La question se pose légitimement avec les chansons françaises en clôture. Un chanteur d’opéra abordant Trenet, Kosma ou Brel s’expose inévitablement à la comparaison avec des interprètes dont ces œuvres sont indissociables. Bernheim n’essaie pas de les imiter et c’est sa sagesse. Il prend le temps, joue avec le texte, bâtit chaque chanson de l’intérieur. Le résultat n’est pas pleinement convaincant dans tous les cas, mais le Quand on n’a que l’amour de Brel et la Douce France de Trenet fonctionnent remarquablement, portant une sincérité sans affectation.
La complicité avec Edwige Herchenroder au piano est manifeste : elle anticipe, respire avec le chanteur, colore chaque mélodie avec une discrétion et une musicalité remarquables.
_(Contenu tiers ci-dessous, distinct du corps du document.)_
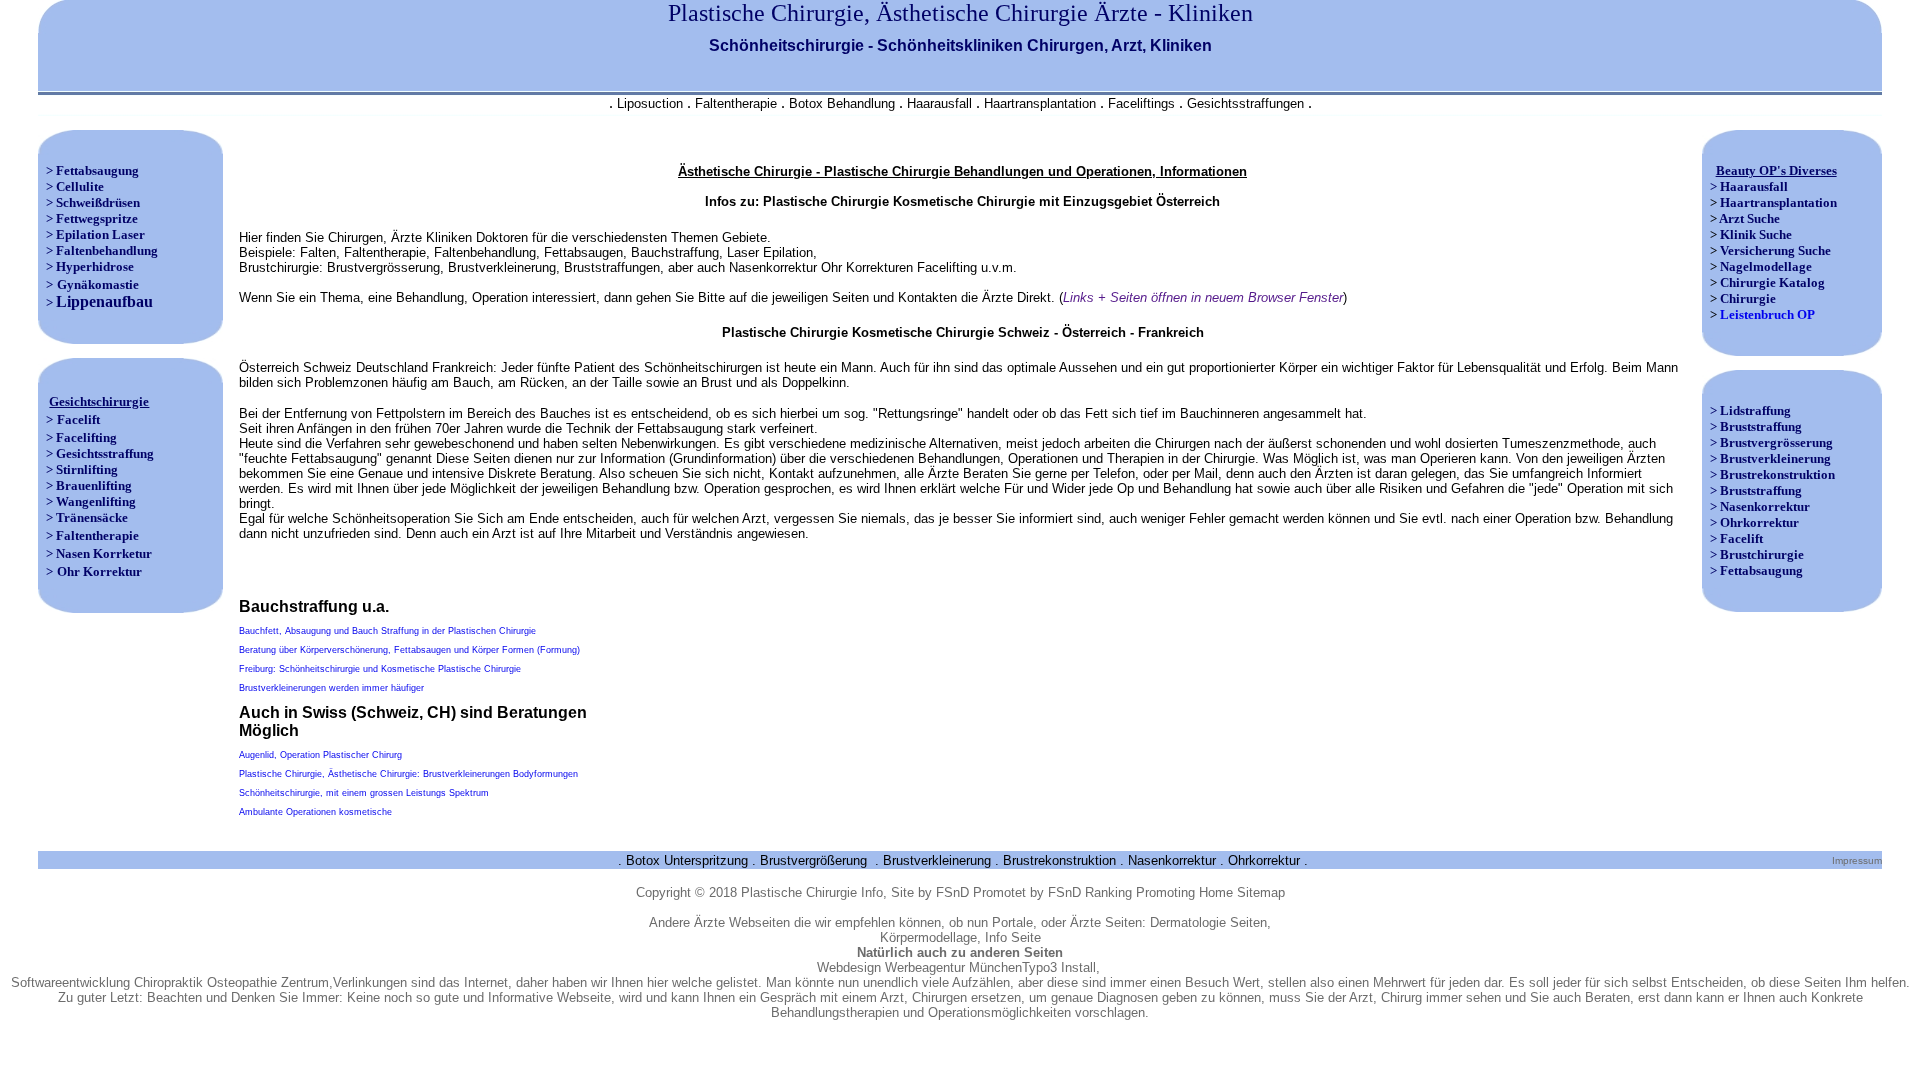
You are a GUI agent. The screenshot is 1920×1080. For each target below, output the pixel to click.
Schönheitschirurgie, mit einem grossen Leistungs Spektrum (364, 793)
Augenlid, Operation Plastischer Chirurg (320, 755)
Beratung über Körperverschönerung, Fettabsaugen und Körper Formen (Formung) (409, 650)
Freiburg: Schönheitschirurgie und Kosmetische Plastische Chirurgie (380, 669)
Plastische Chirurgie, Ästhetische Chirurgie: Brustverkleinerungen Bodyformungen (408, 774)
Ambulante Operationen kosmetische (315, 812)
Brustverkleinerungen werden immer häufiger (331, 688)
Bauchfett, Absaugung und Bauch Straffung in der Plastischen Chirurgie (387, 631)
Son Interlude de Chausson, seule au piano, est un instant de repos et de découverte musicale.
Les bis confirment l’impression d’un artiste au sommet de ses moyens : « E lucevan le stelle » de Tosca avec un superbe phrasé et « Dein ist mein ganzes Herz » du Pays du sourire de Lehár, solaire, rayonnant, et déployé avec générosité.
La semaine dernière à Munich, c’était Alexandre Kantorow qui donnait une leçon de piano. Cette fois, c’est une leçon de chant que prodigue Benjamin Bernheim à Zurich.